Traditionally, the media industry operated with a clear division between content production and content delivery, often controlled by major conglomerates holding assets in both domains. Different delivery pathways such as theatrical releases, transactional rentals or purchases, subscription services, free-to-air broadcasting, and licensing operated within geographically and temporally segmented ecosystems. For instance, Australian broadcaster Nine Network primarily commissions and produces content tailored for its domestic audience, relying on "windowing" strategies where content moved through successive stages of distribution to extract incremental revenue over time.

Bisson explained, “We used geographic segmentation and windowing, so moving content through different windows of exploitation, each one extracting more money from that piece of content. And we did that in a very linear fashion.” However, he remarked that the arrival of streaming platforms has disrupted this model fundamentally. With streaming services operating on a global scale and releasing content without the traditional time or location restrictions, the segmented windows have compressed “into increasingly a single segment.” While theatrical cinema largely remains distinct, Bisson noted that everything else—subscription-based platforms, free-to-air, licensing and transactional models—has effectively converged into streaming, often consumed on a single screen. This convergence has brought new competitors into direct competition, with YouTube now available on televisions and increasingly challenging established entertainment formats.

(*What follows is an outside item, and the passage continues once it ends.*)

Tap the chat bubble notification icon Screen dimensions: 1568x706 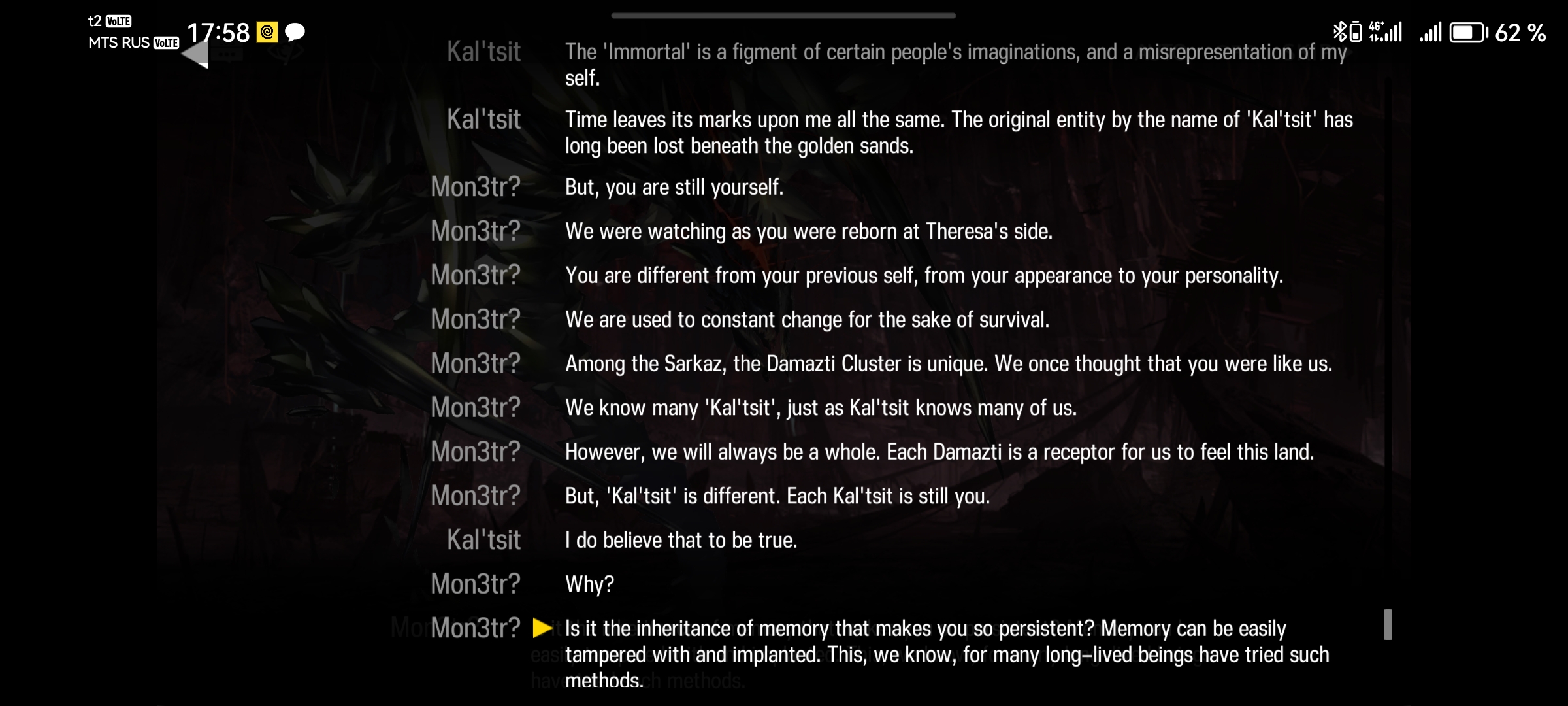[x=295, y=32]
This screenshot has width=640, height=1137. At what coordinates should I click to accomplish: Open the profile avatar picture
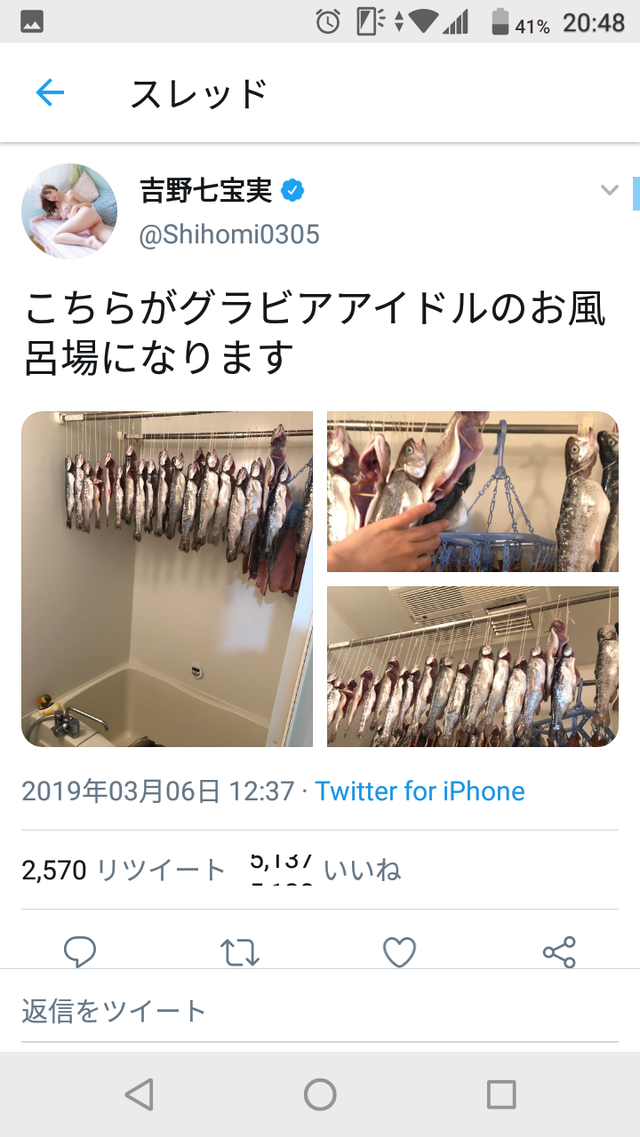[69, 211]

Despite the upheaval facing legacy media models, Bisson expressed optimism for opportunities in the transformed market landscape. He outlined a new framework of four “simple ecosystems” categorising how content creation and distribution can operate in the streaming era: global production and distribution through streaming platforms, regional production coupled with regional distribution via local media outlets, regional distribution alone, and global distribution through platforms like YouTube and social media.

This new environment, he suggested, presents possibilities for local media companies to reposition themselves effectively to capitalise on the growth of global streaming platforms and social media giants, by combining, collaborating, and perhaps adopting strategies from one another. The essential challenge and opportunity lie in adapting traditional structures to this rapidly converging streaming reality reshaping the entire media landscape.